言葉と音と文字
テレビの首都圏ニュースでは、たびたび銀座和光を中心とした交差点の映像が映し出されます。その映像には日本聖書協会の聖書館ビルのお隣である「教文館」の白地に緑の看板も見えます。その手前にある紫色の看板、それが「山野楽器」です。山野楽器は1892(明治25)年創業、関東大震災と東京大空襲で二度、本社ビルの建物を消失しました。その試練に耐え抜き、戦後復活を遂げ、今日もなお銀座を代表する老舗の一つです。音楽関係ビジネスの百貨店と言ってよいと思います。
その山野楽器は、コロナ禍前の2019年7月に音楽CDやDVDの売場を1階から4階に移転しました。そして建物の地下1階から2階を改装し、2020年9月に『GINZA 456 Created by KDDI』というコンセプトショップを新たにオープンしました。最新の5G体験ができるフロアには多くの来場者が集まっています。音と映像の媒体がCD/DVDの時代から、VRやARをベースとする5G時代へと移行している最中の象徴的な出来事です。
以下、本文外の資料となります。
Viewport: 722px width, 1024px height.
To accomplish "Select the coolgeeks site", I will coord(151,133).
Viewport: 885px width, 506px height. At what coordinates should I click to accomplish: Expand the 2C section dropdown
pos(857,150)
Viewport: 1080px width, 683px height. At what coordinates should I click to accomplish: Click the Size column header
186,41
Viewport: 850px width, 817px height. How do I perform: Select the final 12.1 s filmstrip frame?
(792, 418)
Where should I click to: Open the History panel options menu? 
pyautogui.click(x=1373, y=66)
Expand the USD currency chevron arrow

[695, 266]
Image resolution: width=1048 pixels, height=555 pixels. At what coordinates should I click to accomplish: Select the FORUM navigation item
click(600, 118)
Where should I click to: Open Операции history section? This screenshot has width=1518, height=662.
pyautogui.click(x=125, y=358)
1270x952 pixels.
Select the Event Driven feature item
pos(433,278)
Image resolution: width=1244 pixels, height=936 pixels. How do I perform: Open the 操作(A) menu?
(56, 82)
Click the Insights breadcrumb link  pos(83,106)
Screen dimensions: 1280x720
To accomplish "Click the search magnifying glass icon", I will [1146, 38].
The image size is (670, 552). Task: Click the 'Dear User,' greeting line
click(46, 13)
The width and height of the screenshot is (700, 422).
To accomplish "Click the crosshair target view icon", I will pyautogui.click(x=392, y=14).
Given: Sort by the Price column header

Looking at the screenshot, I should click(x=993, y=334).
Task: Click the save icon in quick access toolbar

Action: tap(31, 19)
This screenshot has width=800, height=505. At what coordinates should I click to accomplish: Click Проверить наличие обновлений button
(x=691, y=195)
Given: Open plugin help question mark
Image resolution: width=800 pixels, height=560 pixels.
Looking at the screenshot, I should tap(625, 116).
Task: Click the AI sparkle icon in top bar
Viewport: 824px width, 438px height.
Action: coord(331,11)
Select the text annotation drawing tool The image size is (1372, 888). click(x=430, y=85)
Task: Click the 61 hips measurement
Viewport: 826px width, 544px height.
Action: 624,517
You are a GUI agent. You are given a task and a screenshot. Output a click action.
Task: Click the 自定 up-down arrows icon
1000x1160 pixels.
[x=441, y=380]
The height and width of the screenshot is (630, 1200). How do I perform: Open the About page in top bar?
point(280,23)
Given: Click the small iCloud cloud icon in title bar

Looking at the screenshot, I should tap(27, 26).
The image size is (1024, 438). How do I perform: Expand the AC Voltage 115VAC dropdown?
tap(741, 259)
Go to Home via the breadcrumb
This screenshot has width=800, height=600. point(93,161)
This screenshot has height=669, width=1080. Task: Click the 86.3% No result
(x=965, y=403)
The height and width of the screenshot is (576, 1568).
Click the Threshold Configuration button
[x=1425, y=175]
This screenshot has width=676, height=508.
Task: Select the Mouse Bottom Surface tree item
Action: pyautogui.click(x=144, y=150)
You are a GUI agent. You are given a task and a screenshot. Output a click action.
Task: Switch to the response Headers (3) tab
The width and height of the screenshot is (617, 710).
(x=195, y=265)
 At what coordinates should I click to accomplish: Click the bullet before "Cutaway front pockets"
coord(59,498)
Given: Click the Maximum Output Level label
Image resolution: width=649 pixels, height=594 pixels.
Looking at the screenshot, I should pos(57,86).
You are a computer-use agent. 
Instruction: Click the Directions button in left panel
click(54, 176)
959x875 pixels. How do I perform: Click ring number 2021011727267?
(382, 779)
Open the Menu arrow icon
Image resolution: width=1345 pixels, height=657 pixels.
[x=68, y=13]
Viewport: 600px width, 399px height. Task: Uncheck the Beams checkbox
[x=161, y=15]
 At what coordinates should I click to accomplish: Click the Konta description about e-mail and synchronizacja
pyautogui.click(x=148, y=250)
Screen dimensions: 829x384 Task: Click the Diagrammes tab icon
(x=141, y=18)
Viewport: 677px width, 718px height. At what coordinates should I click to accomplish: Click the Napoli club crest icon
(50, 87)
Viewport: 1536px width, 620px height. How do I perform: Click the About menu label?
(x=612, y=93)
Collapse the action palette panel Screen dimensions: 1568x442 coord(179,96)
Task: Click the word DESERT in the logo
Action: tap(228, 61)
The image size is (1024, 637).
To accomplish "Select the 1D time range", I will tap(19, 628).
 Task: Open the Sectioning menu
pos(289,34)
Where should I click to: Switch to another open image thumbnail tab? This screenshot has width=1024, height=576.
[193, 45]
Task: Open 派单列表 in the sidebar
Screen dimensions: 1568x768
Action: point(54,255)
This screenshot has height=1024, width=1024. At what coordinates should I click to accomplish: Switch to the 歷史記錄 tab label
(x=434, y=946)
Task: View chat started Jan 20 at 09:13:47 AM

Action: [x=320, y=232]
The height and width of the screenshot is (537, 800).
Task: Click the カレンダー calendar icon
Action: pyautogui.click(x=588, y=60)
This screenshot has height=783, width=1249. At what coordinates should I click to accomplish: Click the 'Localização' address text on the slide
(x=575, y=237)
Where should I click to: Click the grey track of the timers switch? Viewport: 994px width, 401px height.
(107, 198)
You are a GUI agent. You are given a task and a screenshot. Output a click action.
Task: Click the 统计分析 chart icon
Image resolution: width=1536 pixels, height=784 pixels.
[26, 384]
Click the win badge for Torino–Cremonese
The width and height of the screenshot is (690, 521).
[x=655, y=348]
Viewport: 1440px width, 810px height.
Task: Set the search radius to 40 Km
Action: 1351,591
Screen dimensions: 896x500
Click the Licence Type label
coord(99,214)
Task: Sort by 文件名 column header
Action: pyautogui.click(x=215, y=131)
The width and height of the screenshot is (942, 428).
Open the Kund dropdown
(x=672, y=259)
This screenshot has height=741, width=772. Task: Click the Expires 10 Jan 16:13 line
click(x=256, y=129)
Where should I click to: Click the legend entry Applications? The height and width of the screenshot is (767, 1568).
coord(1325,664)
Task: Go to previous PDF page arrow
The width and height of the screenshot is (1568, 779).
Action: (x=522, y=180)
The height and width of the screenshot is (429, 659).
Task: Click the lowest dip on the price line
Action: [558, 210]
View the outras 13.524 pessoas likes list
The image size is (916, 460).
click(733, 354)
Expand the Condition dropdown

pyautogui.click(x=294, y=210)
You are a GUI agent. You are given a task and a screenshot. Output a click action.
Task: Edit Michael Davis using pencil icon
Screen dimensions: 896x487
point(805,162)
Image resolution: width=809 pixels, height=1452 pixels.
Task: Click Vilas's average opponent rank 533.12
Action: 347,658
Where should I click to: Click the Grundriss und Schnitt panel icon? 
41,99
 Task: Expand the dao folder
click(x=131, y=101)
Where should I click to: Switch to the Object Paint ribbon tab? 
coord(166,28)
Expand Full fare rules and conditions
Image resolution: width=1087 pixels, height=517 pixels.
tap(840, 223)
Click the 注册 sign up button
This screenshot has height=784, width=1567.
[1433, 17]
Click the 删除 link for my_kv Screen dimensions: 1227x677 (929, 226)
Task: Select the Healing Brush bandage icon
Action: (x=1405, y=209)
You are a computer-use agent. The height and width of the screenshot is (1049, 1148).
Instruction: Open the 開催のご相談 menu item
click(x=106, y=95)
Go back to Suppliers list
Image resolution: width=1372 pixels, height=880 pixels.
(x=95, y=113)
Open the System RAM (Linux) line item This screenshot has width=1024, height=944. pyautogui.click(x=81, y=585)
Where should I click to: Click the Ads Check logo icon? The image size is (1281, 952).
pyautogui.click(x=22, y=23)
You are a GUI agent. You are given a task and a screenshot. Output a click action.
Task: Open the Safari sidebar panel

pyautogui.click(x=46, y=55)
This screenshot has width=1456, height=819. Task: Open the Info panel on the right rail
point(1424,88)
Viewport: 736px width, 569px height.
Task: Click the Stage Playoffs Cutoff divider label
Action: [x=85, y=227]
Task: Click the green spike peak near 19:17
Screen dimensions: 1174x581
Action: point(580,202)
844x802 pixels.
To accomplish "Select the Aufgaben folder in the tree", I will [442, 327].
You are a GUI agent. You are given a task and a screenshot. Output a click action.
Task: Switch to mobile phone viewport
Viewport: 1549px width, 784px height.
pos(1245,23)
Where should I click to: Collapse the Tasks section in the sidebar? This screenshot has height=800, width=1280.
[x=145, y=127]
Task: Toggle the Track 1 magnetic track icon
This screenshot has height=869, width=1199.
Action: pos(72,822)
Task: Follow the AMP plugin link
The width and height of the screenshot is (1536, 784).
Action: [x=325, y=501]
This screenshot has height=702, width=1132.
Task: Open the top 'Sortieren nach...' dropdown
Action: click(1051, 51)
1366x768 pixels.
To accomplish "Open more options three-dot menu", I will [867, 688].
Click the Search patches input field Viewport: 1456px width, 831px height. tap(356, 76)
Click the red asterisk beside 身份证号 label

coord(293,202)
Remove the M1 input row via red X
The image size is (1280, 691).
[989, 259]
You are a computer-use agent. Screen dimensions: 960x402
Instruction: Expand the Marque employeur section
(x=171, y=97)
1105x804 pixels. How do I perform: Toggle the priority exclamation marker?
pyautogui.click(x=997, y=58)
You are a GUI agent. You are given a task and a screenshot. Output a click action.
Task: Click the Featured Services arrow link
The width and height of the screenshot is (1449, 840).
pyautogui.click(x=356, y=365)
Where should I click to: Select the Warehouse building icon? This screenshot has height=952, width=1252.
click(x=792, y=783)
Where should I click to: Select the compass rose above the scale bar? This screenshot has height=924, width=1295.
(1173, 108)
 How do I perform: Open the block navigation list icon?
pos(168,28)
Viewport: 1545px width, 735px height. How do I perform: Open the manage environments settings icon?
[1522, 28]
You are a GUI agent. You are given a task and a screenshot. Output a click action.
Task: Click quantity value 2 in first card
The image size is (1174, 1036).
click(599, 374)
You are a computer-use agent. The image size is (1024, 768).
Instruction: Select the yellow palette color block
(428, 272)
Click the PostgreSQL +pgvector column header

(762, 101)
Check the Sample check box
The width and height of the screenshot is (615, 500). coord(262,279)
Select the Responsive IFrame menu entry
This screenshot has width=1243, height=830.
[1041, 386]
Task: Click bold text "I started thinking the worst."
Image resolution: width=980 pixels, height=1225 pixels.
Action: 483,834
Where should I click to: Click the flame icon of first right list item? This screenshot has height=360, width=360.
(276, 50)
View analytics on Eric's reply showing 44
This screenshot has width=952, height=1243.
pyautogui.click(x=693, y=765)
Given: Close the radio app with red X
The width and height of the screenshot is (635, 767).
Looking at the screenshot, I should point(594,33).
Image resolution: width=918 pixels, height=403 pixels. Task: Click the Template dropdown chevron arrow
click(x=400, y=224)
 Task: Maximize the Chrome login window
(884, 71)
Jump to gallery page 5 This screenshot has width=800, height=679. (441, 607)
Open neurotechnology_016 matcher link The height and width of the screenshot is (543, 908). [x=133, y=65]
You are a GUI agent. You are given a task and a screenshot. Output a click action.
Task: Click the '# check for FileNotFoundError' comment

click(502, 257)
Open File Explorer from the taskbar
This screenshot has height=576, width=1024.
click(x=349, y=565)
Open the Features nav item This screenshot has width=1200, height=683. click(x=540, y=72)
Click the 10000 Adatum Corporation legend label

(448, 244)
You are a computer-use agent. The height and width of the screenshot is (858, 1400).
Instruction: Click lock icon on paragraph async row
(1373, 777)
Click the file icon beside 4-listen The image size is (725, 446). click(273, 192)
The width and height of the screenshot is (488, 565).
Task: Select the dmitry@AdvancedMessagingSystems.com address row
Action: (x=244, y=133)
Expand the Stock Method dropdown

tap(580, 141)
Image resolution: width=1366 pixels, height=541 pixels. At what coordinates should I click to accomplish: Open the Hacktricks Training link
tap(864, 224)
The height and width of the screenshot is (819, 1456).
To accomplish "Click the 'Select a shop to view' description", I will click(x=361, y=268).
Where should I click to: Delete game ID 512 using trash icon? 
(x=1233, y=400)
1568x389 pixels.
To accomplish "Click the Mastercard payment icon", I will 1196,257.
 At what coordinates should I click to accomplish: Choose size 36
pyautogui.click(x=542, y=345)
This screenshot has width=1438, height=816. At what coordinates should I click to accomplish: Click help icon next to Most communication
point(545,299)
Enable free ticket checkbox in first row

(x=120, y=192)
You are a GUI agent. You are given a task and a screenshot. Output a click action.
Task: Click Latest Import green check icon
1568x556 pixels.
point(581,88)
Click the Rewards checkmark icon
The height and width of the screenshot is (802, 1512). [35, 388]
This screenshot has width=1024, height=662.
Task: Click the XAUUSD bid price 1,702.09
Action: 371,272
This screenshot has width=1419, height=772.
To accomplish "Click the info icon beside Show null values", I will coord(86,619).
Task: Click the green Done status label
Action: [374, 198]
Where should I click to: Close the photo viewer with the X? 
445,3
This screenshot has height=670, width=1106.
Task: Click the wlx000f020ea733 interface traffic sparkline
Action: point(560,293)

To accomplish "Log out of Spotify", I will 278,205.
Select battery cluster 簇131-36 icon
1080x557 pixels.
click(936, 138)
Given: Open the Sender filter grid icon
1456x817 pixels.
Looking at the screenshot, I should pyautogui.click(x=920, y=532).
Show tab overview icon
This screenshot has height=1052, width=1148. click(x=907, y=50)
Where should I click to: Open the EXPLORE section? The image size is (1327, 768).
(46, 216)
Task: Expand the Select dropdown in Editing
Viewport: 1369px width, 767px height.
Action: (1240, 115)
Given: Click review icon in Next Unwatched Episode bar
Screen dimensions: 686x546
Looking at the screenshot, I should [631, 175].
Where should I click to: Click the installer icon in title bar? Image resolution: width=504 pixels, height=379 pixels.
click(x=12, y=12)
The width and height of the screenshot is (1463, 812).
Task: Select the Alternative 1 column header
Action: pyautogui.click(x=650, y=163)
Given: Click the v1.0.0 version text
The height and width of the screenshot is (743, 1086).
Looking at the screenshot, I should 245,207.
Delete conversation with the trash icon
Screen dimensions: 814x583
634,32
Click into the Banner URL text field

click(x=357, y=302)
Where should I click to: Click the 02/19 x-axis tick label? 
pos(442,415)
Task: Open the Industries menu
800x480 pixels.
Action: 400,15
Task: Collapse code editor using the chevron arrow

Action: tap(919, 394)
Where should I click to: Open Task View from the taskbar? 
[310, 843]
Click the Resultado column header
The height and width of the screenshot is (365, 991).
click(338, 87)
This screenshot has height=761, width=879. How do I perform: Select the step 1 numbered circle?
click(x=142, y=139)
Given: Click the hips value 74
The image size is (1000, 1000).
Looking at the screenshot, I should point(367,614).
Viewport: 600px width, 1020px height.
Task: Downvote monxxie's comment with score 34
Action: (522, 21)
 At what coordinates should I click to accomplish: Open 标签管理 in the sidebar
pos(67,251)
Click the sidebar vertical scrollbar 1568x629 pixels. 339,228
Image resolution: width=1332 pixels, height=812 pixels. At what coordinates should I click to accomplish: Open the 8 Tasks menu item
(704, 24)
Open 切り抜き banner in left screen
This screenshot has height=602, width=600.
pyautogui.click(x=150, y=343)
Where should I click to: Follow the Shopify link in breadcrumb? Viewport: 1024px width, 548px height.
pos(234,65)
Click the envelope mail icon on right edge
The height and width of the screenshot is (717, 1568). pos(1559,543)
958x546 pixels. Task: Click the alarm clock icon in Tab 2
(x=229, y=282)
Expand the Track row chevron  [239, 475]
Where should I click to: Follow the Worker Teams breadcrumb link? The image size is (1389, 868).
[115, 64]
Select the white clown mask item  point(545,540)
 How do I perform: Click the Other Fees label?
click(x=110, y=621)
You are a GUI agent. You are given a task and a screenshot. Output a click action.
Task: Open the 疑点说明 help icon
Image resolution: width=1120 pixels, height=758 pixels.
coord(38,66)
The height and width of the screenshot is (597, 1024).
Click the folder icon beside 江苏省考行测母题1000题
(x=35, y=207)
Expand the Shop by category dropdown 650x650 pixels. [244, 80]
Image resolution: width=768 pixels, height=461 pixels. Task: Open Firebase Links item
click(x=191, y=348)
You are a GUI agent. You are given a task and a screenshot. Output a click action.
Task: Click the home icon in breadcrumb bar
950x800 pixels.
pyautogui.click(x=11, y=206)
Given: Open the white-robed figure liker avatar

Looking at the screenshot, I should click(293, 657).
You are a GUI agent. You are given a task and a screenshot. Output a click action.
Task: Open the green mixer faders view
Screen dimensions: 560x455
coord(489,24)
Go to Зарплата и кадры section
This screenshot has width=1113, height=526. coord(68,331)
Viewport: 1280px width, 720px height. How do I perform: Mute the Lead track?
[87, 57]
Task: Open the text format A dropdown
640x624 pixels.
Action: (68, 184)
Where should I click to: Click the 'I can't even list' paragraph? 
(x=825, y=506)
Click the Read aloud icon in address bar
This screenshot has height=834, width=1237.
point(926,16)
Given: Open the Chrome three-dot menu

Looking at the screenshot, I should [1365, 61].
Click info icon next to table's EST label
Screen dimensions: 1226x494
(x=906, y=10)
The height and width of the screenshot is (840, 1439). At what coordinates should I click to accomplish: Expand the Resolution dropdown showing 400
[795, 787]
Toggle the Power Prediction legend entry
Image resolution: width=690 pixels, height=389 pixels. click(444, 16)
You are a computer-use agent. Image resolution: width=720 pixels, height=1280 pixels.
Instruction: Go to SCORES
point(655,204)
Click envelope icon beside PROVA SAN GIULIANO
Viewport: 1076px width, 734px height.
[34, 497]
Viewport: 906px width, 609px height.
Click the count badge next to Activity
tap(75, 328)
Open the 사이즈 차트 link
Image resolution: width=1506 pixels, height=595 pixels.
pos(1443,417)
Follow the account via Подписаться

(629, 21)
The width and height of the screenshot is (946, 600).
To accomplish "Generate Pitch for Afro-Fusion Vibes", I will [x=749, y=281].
この種の産業は今後も革新的に変化していくことでしょう。
音楽産業は時代と共にその媒体と機器を変化させてきました。音声録音の歴史は発明王トーマス・エジソンの蓄音機「フォノグラフ」にさかのぼります。そこからレコード、カセットテープ、CD、MD、MP3、インターネット配信(ダウンロード/ストリーミング)というように変化しています。高度経済成長期には「ジュークボックス」と呼ばれるものもありましたが、映画や古い映像の中でしか知る機会はないかもしれません。SONYが開発したポータブル・オーディオ・プレーヤー、WALKMAN®️は世界的大ヒットとなりました。それは日本経済の繁栄の象徴でした。デジタル化で最も大きな変化を遂げているのがこの業界だと言えます。
出版業界と音楽業界の関係はどのようなものでしょうか。出版物とは「情報を文字で伝える」ものであり、印刷した書物、電子媒体をも含まれます。「情報を音(声)で伝える」ということの商品化の一つが、今注目されている「Audibleオーディオブック」などです。過去を振り返ると、そもそも情報の多くは「口伝」形式で伝えられていたことに行き当たります。聖書も、朗読されたものを人々が聴くことが最初の姿でした。それが活版印刷の発明で印刷/出版の産業が生まれたのです。古くから言葉、音(音源/曲)、文字(本)とのつながりは深い関係の中で相互に影響し合いながら発展してきたということを改めて教えられます。
「彼らは神の律法の書をはっきりと朗読し、また意味を明らかにしたので、人々はその朗読を理解した。」(旧約聖書・ネヘミヤ記8:8)
「それゆえ、信仰は聞くことから、聞くことはキリストの言葉によって起こるのです。」(新約聖書・ローマの信徒への手紙10:17)
さて、2018年12月に出版された『聖書 聖書協会共同訳』は、現在その朗読の音源製作が進んでいます。2023年3月を完成目標としていますが、同時にその製品開発を進めています。音源をCDなど、形あるもので所有し聴きたいという要望があり、もう一方には、スマートフォンやタブレット端末でいつでも気軽に聴けることを望む世代があります。無料・低額の提供を求める声がありますが、それが本当に持続可能かというと否です。他国でも著作権の問題や資金難によるサービス停止などの事態が生じています。そのような多くの課題があることをご理解いただければ幸いです。
新型感染症の終息はまだ見えず、依然として教会での礼拝や活動が自由にできない状況下にあります。いろいろな制限で我慢を強いられている方も多くいらっしゃることでしょう。私たちは目や耳から明るい真の希望のメッセージを必要としています。活力を得て、一人ひとりのエネルギーを動かして何かに投じたいと思っています。私たちに必要な愛と忍耐のためにも、神よ、あなたの御声を聴かせてください。